- Materials provided:
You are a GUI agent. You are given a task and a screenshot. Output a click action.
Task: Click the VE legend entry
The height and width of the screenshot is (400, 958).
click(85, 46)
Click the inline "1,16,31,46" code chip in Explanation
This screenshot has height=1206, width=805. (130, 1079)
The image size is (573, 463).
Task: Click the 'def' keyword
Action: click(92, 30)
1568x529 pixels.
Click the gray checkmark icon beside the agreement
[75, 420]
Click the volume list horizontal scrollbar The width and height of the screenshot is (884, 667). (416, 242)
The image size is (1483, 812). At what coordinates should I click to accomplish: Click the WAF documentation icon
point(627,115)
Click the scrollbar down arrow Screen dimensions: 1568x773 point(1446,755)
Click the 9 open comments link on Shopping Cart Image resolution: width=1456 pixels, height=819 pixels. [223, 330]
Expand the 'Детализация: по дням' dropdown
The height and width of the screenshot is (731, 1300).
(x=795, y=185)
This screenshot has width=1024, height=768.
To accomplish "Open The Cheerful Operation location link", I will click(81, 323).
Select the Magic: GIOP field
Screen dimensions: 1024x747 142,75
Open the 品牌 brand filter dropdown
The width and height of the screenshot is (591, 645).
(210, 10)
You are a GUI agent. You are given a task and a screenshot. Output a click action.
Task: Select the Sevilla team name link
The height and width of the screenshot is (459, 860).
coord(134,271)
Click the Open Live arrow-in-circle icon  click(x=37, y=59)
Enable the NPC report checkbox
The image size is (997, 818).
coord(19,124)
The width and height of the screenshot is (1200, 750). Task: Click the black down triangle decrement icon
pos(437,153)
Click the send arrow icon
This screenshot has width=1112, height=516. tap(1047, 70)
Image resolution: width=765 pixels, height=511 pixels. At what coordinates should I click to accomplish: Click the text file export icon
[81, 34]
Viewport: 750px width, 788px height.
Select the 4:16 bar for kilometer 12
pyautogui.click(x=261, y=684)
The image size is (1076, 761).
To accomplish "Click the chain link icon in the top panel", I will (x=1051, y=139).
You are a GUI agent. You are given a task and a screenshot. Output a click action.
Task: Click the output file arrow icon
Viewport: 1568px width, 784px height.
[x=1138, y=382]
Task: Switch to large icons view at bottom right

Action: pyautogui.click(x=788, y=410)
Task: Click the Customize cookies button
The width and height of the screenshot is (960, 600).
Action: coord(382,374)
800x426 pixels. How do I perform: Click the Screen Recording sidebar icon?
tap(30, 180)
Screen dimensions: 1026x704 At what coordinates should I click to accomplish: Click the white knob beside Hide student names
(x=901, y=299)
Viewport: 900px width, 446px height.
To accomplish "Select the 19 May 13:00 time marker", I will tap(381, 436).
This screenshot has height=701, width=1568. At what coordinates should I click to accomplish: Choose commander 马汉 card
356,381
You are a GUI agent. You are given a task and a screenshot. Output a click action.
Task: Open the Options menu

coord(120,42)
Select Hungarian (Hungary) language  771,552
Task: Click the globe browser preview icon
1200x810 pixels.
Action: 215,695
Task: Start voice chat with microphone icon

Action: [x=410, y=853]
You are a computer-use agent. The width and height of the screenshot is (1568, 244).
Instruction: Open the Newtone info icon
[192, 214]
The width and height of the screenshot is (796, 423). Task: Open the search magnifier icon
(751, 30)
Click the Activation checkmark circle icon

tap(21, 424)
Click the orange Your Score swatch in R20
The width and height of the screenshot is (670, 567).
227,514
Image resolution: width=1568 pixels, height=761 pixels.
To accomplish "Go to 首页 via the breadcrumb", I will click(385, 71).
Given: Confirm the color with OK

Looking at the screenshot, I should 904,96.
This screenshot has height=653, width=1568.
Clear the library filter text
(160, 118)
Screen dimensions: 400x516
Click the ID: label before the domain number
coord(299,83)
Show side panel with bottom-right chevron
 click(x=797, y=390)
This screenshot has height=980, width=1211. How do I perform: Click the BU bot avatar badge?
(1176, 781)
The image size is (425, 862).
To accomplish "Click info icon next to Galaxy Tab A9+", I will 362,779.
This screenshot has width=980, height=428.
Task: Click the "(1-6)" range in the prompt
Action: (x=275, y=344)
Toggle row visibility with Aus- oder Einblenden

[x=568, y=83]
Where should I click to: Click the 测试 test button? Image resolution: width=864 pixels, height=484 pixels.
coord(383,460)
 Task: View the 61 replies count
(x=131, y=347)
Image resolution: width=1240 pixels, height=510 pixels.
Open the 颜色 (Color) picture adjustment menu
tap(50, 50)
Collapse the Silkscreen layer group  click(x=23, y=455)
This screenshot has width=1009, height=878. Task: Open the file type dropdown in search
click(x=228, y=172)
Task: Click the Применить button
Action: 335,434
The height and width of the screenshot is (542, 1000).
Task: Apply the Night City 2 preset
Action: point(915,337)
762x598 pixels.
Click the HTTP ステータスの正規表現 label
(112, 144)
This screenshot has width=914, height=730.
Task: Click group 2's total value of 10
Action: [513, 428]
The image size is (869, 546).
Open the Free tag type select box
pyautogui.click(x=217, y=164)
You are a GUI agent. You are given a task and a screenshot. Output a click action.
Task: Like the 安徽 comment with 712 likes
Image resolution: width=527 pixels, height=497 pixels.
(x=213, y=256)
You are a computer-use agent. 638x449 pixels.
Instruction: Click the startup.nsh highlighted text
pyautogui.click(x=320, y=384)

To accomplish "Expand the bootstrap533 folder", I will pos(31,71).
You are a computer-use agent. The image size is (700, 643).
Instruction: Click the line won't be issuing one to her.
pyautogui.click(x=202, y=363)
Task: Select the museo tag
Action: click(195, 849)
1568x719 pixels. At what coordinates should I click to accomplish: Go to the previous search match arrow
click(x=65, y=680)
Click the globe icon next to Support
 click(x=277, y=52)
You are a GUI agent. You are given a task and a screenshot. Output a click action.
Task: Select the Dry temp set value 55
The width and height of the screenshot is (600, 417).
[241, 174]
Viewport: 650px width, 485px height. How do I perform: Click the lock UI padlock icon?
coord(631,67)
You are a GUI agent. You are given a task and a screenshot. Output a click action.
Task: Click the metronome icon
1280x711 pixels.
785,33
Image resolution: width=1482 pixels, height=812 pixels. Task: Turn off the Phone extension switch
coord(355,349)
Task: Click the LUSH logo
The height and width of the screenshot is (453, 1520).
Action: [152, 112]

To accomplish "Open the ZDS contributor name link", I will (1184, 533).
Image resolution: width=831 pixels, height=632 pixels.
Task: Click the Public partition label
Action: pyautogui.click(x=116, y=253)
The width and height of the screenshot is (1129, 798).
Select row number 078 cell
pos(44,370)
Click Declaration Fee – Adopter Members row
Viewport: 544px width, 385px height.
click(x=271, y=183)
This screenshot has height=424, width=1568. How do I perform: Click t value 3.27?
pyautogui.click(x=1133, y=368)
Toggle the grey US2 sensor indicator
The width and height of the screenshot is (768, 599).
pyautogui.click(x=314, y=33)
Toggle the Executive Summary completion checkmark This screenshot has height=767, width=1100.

- What to work on:
The answer should be a single number: how many lines in the entries contain "computer".

- Response to this task:
3